1. A braucht dem Operateur (ich nenne ihn mal Arzt A) keine Geschichte vorzuspielen. Er wird durch das Vorspielen eines weiter bestehenden Vertrauensverhältnisses keine sinnvollen Informationen gewinnen, aber sich selbst unglaubwürdig machen.

2. Der nachbehandelnde Arzt (Arzt B) hat sich grob standeswidrig verhalten. Es wäre ohne weiteres möglich gewesen, den Patienten von dem Verdacht der Fehlbehandlung zu informieren, ohne in einer derartigen Weise über Arzt A zu reden. Auch Arzt B schadet durch dieses Verhalten seiner Glaubwürdigkeit.

Und jetzt zum Thema:
A könnte dem Arzt A folgende Fehler unterstellen:
- fehlerhafte bzw. unvollständige Untersuchungen
- daraus folgend falsche Indikationsstellung
- entweder der Indikationsstellung entsprechende OP (die wäre dann korrekt) oder der Indikationsstellung nicht angemessene OP (wäre weitere Fehlbehandlung)
- unzureichende Information über die OP und ihre Folgen und Risiken (das ist übrigens der beste Ansatzpunkt für eine Klage)
- unzureichende oder unzulängliche Dokumentation unter anderem der OP (würde zur Beweislastumkehr führen und dem Arzt A das Genick brechen), eventuell bewusst falsche Dokumentation (wird so gut wie nie nachzuweisen sein)
- fehlerhafte Nachbehandlung durch Unterlassen weiterer notwendiger diagnostischer Schritte

So, und jetzt das Problem: alles muss A nachweisen, wobei natürlich der Nachweis der unzureichenden Dokumentation wegen der Beweislastumkehr mehr als die halbe Miete wäre. Die Nachweise werden mittels umfangreicher Gutachten geführt werden müssen. Es wäre zwar sinnvoll, durch den Arzt B und eine Klinik die Befunde festzuhalten, vor Gericht wird aber mit Sicherheit das eine oder andere Gutachten folgen.

Wie geht es weiter:
A hat drei Optionen: die Krankenkasse informieren, die Schlichtungsstelle der Landesärztekammer informieren oder gleich zu einem Anwalt gehen, der alles in die Wege leitet. Die ersten beiden Schritte haben den Vorteil, für den Patienten vorerst kostenlos zu sein. Ich bezweifle aber, ob sie die Chancen auf einen Schuldspruch des Arztes so gut nutzen wie der letzte Schritt. Der Rechtsanwalt könnte zum Beispiel die Untersuchungen der Uni-Klinik gleich als Gutachten anfordern.

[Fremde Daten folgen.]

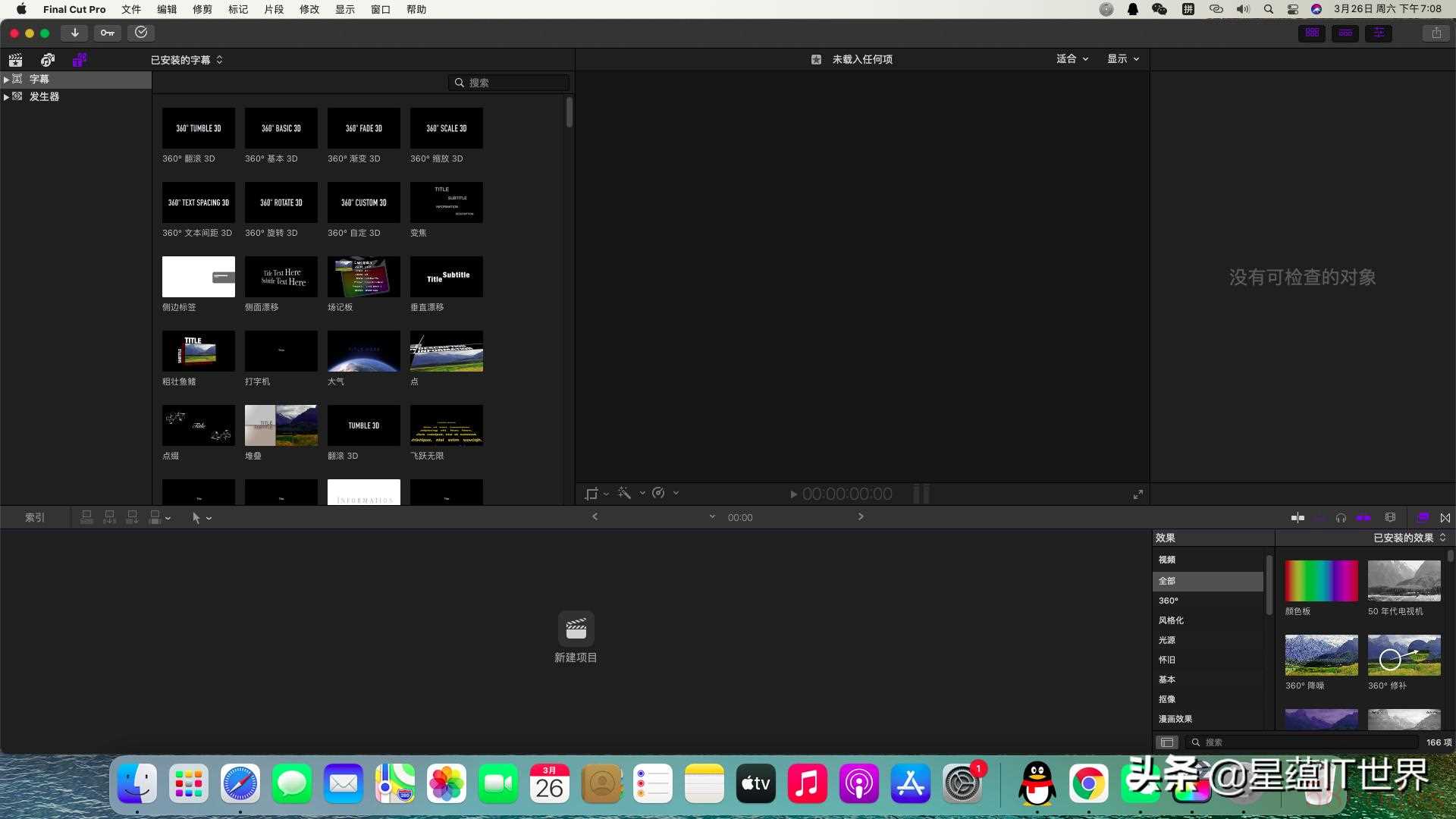1456x819 pixels.
Task: Expand the 字幕 category in sidebar
Action: (x=6, y=79)
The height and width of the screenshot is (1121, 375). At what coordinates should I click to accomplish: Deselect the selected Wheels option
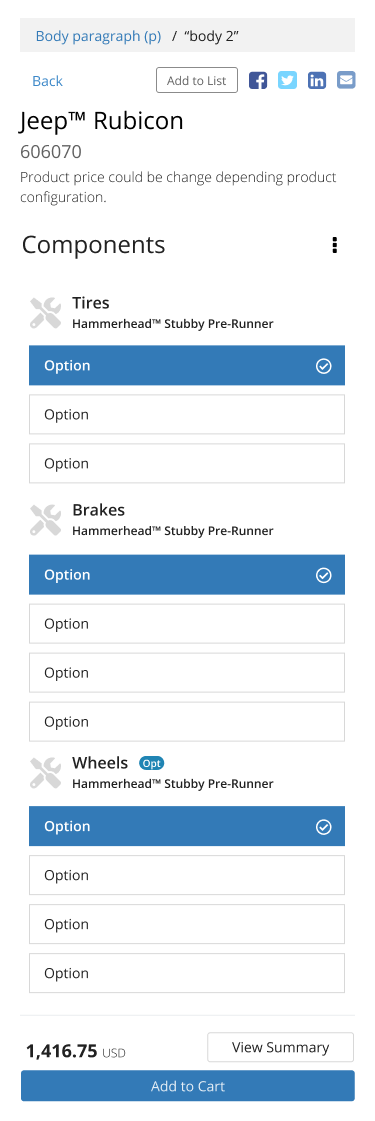pos(187,826)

A muss damit rechnen, dass
- der Klageweg mindestens 5-10 Jahre dauert
- Arzt A stumm wie ein Fisch wird und sich nicht äußert, schon gar nicht entschuldigend (er darf es nicht, weil ihm seine Berufshaftpflicht sofort größte Probleme bereiten würde, aber das sagt RTX natürlich nicht, wenn auf die Tränendrüse gedrückt wird)
- A Kosten von mehreren Tausend Euro haben wird, bis ein (bzw. 3-4) Urteile gesprochen sind (Rechtsschutz?)
- die Tatsache, dass A "begeisterter Sportler" war, ihm zu einem massiven Nachteil in Hinsicht auf die Entschädigung reichen wird, weil Vorschäden anzunehmen sind.

Was an Schadenersatz herausspringen könnte? Dazu kann man von hier wirklich nichts sagen, weil es völlig auf den Einzelfall ankommt.